PURPOSE: To evaluate the efficacy of dynamic susceptibility-contrast magnetic resonance (MR) imaging for diagnosis of intraaxial brain tumors.

MATERIALS AND METHODS: Ten patients with such tumors (two hemangioblastomas, five low-grade astrocytomas, and three glioblastomas) underwent examination at 1.5 T. After bolus injection of 0.15 mmol/kg gadopentetate dimeglumine, gradient-echo MR images were obtained every 3.6 seconds for 90 seconds. Region-of-interest analyses were performed in all tumors.

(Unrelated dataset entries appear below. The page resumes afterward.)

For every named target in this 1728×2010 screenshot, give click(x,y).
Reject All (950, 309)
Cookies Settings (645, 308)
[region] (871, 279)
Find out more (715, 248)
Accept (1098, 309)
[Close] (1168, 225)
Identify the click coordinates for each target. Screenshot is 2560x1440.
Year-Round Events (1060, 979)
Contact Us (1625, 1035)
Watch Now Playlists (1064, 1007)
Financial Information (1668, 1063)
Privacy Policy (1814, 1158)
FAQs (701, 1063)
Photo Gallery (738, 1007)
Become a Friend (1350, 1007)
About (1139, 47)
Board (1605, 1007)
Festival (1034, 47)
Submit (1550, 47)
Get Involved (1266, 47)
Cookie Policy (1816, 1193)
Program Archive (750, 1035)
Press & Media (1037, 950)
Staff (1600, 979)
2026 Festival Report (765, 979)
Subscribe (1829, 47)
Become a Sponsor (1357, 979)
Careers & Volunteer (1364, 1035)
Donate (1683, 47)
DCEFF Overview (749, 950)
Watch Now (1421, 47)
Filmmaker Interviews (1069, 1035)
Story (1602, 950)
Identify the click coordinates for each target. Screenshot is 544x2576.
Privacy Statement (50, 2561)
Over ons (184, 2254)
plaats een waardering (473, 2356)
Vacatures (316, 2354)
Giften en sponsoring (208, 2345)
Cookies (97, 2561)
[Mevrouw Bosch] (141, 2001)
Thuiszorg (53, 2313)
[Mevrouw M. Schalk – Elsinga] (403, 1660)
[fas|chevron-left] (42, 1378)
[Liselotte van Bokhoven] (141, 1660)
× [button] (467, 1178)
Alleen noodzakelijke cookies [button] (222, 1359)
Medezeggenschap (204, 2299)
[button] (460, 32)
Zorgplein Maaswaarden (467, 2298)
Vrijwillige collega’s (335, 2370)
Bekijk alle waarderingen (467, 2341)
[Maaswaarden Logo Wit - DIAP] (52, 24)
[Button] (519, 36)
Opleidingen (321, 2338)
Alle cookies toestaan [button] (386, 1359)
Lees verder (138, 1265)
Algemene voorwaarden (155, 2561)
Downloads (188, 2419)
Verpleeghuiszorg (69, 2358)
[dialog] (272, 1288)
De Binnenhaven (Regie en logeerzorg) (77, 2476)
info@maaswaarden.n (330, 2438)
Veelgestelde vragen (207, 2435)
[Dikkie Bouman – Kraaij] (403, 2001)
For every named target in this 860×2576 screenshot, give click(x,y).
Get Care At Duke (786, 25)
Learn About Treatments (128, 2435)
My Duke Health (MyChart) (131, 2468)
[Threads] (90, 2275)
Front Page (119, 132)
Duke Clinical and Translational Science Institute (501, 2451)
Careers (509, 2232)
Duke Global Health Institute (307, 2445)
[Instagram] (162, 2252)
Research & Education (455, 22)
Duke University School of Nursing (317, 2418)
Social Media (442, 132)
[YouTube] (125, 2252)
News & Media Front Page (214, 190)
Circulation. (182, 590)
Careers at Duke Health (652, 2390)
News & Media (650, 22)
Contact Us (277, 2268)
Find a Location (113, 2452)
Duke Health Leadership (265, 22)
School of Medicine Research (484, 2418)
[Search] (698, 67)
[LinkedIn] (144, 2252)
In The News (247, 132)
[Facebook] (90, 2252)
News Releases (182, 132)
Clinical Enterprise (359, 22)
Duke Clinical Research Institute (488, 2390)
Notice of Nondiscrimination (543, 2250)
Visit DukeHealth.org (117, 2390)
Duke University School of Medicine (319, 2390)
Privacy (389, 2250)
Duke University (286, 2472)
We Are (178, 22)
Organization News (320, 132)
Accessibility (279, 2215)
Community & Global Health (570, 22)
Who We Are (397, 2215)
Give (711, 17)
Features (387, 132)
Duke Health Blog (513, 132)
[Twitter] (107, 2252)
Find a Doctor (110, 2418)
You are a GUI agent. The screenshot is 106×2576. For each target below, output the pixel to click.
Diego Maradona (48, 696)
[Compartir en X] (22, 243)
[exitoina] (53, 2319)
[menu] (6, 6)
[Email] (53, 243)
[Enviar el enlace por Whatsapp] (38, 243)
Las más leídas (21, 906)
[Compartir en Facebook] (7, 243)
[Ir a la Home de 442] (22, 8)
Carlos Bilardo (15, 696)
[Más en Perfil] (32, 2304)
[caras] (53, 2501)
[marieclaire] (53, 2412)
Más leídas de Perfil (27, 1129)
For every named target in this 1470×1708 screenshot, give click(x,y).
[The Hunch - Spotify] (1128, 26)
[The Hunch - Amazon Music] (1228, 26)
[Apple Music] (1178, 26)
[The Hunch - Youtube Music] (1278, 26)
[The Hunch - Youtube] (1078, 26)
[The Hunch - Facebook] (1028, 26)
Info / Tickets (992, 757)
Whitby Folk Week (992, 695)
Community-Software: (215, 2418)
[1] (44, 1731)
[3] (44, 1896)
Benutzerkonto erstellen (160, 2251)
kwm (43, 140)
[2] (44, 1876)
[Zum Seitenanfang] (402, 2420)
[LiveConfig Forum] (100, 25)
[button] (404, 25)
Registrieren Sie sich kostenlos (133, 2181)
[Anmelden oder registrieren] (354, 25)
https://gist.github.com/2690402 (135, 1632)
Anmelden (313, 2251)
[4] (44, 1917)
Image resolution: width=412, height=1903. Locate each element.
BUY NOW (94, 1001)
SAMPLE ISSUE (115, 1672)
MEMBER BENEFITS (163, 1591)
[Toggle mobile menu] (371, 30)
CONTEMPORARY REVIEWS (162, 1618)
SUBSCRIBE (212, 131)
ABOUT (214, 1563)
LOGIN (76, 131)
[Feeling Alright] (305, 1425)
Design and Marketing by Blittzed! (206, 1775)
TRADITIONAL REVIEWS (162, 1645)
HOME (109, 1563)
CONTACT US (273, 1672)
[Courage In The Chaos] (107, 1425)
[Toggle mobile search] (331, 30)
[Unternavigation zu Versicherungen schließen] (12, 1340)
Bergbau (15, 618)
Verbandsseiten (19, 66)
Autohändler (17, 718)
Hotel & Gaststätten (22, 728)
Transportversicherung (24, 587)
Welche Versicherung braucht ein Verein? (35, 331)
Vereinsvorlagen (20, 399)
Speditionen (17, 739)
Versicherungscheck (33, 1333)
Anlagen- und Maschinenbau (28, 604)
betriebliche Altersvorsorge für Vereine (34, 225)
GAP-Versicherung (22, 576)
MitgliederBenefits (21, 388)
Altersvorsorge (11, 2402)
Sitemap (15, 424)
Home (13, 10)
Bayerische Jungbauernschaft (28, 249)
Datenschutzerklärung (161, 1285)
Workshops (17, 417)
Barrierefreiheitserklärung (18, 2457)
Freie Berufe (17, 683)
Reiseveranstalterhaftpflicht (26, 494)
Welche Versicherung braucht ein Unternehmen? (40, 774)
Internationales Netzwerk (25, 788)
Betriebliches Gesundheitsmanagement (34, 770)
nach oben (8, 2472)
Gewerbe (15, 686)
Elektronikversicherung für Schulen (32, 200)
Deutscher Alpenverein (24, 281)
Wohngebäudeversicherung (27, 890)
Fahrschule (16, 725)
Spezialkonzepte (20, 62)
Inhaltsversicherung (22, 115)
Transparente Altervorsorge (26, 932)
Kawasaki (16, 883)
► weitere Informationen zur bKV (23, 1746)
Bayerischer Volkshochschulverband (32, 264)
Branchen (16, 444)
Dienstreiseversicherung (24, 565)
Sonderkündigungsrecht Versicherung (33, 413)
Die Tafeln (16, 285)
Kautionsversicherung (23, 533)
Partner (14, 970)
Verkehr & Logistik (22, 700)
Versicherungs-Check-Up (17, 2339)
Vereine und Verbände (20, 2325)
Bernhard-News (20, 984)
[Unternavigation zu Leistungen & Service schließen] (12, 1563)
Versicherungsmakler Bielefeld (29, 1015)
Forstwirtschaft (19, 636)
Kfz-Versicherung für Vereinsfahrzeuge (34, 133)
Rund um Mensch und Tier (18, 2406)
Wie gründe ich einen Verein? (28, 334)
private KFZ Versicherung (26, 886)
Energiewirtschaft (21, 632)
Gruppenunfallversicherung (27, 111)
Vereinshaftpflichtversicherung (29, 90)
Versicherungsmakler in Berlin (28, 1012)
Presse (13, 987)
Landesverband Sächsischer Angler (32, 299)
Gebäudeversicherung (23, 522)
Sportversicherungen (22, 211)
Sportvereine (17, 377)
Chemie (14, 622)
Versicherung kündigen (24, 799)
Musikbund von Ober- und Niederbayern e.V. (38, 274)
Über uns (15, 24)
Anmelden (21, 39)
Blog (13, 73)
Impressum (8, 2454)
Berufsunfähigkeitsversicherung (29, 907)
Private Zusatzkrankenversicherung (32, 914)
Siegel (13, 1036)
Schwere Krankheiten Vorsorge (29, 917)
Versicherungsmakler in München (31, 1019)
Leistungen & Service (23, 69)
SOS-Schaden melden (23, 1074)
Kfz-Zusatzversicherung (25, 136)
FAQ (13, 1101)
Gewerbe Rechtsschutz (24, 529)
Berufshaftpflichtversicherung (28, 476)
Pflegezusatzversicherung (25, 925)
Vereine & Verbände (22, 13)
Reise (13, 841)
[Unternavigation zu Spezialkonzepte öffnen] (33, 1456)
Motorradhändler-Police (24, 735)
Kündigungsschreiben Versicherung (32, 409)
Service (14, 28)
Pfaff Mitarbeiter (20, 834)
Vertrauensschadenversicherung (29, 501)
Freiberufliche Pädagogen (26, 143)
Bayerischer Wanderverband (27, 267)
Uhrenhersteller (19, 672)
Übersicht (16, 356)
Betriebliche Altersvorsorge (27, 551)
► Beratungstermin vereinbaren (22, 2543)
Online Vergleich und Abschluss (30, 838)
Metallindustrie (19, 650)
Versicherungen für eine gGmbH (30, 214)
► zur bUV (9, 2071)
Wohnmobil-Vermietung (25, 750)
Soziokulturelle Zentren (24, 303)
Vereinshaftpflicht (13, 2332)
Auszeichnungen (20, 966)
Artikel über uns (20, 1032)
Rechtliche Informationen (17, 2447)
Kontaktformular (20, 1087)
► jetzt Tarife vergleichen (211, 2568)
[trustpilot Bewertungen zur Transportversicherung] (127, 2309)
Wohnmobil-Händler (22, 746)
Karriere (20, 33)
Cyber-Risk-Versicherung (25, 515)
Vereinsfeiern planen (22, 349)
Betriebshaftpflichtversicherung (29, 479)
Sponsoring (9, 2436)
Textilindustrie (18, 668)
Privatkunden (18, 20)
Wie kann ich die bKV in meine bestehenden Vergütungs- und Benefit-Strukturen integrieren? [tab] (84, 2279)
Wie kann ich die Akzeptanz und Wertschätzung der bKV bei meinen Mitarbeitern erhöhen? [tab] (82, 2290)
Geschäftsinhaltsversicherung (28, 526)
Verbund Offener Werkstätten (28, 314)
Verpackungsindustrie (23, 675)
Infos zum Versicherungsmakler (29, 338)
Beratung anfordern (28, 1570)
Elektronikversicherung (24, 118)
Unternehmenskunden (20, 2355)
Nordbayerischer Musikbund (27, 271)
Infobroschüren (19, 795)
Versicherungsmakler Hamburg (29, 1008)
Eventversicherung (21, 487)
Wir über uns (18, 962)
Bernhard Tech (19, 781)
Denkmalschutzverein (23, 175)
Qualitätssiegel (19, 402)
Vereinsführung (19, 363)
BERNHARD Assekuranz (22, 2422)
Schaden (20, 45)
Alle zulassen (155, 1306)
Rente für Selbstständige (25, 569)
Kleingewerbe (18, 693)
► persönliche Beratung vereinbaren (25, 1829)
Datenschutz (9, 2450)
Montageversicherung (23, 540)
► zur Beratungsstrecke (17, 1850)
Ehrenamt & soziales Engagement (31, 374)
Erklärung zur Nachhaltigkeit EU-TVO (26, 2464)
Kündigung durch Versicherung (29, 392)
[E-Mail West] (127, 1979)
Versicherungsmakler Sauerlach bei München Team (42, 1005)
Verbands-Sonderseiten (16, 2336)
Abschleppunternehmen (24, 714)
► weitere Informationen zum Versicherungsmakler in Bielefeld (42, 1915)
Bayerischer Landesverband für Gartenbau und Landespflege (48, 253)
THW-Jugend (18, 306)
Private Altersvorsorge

RESULTS: The greatest loss in signal intensity during the first pass of the contrast agent was seen in hemangioblastomas; low-grade astrocytomas had the least loss. The differences in integration of change in the T2* relaxation rate were significant among the three types of tumor (hemangioblastomas vs low-grade astrocytomas, P < .001; hemangioblastomas vs glioblastomas, P < .005; and glioblastomas vs low-grade astrocytomas, P < .02) and indicated differences in vascularity.

CONCLUSION: Dynamic susceptibility-contrast MR imaging can provide useful hemodynamic information about intraaxial brain tumors that is not provided by standard MR imaging and therefore contributes to the differential diagnosis.